Stored data entries >>
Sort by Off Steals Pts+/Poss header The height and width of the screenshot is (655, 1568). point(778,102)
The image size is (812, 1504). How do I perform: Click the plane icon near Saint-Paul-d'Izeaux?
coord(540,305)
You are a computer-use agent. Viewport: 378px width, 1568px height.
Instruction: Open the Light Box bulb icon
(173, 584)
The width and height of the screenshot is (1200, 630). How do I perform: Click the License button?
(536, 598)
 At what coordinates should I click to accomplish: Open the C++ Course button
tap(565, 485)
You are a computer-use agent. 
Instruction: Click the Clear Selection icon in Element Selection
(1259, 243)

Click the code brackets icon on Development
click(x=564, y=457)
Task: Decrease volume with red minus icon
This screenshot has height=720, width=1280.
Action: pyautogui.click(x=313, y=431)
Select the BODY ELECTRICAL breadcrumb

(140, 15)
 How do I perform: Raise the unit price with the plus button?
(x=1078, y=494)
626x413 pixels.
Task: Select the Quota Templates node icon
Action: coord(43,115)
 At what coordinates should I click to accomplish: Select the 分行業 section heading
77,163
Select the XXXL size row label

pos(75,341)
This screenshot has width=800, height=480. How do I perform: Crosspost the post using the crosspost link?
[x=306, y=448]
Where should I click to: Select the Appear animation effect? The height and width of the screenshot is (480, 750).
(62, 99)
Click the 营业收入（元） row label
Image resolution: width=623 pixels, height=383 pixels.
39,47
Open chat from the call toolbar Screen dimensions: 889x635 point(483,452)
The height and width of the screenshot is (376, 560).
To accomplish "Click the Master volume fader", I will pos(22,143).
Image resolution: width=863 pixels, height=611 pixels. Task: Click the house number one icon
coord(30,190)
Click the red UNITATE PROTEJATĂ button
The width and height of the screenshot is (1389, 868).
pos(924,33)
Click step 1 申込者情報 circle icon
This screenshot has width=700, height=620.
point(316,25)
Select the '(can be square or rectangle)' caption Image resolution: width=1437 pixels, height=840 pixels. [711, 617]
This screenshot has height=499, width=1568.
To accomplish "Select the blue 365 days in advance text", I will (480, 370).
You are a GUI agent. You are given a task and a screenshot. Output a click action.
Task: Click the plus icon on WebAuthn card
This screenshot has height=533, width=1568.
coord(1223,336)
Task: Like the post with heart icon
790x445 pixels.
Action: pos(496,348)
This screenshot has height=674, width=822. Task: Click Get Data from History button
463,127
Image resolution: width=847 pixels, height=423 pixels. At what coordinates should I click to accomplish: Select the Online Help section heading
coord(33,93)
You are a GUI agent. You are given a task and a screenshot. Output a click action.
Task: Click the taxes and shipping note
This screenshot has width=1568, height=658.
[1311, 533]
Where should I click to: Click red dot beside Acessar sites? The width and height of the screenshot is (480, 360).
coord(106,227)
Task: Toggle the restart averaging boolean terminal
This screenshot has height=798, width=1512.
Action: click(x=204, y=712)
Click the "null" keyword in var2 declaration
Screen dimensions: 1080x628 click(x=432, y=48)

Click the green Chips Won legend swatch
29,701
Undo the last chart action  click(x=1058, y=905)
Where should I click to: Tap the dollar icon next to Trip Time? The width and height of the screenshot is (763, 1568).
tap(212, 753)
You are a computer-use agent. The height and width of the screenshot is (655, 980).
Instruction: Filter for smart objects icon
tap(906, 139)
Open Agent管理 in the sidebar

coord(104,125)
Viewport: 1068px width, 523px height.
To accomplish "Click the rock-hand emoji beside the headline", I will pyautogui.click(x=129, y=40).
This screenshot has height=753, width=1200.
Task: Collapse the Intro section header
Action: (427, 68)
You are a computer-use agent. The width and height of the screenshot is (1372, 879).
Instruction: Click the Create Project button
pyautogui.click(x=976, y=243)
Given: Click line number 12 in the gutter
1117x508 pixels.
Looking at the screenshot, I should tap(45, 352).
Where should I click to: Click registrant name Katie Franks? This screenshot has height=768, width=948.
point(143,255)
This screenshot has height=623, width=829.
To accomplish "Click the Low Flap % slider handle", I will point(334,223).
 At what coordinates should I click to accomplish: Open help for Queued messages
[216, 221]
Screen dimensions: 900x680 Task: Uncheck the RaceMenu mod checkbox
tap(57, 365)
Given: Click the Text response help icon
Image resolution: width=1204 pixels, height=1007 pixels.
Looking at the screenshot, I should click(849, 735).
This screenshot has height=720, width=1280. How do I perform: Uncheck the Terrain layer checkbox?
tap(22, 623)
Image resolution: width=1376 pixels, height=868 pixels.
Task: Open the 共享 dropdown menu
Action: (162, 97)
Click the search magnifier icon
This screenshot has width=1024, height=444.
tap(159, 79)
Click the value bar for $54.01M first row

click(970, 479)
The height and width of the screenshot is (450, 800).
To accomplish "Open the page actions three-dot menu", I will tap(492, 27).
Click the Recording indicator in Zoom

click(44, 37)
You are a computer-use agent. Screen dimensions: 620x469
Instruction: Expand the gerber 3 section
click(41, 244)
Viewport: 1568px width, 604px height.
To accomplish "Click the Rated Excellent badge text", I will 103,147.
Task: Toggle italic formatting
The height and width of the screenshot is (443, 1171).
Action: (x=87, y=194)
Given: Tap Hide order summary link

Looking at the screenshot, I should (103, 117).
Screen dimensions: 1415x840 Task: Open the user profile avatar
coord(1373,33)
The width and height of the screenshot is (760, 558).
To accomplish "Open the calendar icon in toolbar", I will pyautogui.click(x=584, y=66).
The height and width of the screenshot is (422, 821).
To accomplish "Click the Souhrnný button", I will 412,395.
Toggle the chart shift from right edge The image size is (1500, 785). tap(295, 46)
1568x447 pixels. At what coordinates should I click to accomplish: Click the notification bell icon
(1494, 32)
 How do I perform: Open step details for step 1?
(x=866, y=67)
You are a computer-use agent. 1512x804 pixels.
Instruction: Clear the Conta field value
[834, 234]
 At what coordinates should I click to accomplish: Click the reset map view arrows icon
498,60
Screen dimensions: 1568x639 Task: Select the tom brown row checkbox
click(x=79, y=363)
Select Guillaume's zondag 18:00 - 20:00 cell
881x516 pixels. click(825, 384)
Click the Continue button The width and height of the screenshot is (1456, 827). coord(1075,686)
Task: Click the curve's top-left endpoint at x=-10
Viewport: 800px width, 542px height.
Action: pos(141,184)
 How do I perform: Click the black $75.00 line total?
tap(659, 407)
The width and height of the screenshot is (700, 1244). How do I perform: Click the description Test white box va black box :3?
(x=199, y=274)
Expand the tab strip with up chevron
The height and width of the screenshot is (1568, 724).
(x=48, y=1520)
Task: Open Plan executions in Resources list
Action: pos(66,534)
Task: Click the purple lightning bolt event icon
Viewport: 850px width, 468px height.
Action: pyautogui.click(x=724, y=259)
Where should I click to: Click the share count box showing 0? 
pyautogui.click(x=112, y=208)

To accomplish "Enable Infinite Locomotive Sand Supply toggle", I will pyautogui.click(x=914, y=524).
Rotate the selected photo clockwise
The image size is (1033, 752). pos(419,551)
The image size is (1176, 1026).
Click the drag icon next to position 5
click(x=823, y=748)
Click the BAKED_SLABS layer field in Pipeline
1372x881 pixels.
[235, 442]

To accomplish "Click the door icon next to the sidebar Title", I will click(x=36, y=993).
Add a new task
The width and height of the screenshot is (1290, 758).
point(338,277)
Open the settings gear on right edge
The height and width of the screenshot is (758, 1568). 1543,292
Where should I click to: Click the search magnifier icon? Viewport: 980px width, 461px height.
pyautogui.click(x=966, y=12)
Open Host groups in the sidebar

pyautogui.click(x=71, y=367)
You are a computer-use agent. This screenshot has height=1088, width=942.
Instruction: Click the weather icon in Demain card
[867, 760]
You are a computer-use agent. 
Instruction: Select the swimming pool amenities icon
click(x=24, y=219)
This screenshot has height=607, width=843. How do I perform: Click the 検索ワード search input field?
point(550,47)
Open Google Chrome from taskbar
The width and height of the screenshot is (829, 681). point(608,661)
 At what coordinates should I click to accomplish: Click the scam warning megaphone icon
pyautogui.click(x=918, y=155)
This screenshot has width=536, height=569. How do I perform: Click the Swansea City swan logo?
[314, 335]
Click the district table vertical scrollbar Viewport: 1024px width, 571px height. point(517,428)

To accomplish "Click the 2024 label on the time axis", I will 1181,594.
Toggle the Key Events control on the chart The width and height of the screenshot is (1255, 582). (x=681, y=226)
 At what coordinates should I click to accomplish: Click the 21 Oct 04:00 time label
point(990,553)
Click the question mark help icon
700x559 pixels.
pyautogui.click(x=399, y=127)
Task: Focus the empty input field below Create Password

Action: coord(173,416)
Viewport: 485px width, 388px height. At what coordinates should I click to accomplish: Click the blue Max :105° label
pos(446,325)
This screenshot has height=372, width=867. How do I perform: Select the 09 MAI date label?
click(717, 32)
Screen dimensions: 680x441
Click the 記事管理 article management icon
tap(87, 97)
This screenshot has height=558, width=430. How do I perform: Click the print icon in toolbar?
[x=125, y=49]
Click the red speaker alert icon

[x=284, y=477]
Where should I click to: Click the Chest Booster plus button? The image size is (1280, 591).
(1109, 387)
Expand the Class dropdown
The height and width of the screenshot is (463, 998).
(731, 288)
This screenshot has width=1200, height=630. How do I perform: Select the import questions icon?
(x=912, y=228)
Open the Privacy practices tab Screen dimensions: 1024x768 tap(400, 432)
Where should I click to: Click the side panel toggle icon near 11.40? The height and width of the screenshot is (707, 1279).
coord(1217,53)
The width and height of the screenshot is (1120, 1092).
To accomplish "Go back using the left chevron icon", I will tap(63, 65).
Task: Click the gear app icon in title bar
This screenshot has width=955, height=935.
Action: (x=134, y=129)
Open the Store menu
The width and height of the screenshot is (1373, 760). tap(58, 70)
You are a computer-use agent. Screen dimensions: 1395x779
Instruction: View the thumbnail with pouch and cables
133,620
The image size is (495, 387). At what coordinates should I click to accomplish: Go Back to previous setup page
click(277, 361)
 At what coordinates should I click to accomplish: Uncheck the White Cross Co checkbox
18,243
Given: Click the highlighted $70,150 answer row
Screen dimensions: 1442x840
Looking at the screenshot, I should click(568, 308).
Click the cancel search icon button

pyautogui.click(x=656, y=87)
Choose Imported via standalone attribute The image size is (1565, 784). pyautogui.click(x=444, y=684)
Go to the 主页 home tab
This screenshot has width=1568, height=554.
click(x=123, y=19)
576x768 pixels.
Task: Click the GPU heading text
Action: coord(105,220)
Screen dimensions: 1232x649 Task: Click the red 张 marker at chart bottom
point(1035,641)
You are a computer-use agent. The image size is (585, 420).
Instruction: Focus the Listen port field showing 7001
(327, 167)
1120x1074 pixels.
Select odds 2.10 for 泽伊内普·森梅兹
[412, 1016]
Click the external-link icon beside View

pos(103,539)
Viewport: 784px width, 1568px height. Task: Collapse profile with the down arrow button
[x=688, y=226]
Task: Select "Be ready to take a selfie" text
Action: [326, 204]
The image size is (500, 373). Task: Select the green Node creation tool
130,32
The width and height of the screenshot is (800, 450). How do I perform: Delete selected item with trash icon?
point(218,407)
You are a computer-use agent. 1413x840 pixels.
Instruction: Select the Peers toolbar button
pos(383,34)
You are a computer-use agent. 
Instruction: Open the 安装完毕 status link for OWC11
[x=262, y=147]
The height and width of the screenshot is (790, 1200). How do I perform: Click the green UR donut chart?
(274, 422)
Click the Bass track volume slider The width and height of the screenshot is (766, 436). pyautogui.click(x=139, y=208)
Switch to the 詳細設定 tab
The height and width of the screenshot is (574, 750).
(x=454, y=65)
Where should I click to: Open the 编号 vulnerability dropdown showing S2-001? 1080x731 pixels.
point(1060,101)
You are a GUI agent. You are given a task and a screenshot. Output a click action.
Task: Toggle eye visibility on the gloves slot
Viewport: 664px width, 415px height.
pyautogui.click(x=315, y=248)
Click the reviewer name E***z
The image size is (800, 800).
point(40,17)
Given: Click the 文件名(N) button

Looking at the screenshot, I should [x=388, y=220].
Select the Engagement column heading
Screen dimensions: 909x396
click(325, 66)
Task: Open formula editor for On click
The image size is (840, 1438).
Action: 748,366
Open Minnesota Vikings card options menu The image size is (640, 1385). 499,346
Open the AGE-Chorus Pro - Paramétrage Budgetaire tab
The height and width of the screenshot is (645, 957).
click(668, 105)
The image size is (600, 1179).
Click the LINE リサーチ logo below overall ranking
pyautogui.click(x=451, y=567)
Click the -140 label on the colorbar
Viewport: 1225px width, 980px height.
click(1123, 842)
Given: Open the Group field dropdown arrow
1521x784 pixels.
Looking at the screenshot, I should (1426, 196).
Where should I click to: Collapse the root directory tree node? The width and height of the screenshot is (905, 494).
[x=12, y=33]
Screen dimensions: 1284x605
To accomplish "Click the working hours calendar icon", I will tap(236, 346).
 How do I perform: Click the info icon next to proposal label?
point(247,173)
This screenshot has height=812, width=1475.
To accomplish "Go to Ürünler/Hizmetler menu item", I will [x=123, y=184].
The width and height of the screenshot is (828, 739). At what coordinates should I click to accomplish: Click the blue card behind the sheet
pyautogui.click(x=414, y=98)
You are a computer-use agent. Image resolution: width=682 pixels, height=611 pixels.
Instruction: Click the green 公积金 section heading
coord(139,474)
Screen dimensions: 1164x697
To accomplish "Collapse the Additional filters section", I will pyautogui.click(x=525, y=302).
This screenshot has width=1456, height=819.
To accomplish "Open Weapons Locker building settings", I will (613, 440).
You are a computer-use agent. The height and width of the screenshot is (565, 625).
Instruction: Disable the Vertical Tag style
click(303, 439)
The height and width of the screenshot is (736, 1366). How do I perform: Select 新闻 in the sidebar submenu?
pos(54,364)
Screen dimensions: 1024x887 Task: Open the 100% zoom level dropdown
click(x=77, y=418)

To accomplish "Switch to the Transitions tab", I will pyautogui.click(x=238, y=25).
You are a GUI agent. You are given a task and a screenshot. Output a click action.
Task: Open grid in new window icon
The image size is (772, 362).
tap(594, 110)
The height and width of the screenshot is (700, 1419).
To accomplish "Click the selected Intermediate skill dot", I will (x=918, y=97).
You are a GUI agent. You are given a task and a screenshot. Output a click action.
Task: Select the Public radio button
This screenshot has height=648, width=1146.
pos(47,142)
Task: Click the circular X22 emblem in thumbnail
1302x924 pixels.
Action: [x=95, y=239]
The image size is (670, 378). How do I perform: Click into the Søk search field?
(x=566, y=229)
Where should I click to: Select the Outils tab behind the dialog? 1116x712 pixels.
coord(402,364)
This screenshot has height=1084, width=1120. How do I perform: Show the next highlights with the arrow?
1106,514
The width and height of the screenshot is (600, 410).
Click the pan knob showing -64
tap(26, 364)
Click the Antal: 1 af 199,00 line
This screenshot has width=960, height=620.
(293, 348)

AIM OF THE EXERCISE >>
List every line above that contains the word "calendar".

ANSWER SECTION >>
To accomplish "Open the calendar icon in toolbar", I will pyautogui.click(x=584, y=66).
To accomplish "Click the working hours calendar icon", I will tap(236, 346).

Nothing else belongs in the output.